--- Data for this exercise ---

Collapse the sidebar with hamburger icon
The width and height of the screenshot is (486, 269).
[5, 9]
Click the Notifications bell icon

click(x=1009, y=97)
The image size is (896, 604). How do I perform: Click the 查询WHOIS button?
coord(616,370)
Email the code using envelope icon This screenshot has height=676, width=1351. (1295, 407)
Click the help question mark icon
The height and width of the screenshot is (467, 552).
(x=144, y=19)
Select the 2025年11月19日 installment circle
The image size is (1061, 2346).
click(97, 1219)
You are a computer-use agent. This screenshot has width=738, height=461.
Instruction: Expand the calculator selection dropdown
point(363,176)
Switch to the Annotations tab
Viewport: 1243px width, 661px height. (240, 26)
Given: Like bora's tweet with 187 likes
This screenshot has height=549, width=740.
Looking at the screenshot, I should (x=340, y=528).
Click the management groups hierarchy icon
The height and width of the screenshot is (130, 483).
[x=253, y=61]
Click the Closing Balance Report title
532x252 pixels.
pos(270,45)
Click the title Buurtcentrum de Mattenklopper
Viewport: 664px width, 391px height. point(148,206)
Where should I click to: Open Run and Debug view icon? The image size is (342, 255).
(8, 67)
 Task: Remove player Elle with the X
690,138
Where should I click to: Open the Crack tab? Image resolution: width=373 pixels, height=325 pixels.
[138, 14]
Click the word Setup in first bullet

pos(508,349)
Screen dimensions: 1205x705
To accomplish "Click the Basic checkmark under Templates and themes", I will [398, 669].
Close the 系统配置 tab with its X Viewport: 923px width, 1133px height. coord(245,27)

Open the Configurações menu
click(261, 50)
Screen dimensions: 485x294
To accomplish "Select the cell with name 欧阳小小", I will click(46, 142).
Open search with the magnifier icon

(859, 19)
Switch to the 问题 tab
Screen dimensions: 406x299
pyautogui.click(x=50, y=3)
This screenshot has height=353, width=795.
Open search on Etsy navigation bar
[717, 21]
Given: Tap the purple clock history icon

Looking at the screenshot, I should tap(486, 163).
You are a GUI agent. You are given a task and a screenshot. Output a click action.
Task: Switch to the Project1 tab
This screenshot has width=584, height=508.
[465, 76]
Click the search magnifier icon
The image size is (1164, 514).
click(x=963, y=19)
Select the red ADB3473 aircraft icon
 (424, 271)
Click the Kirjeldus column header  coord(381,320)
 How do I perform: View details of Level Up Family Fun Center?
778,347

---

Activity> Report the number of lines above that hold "agent", and leave out everything else.

Solved problem> 2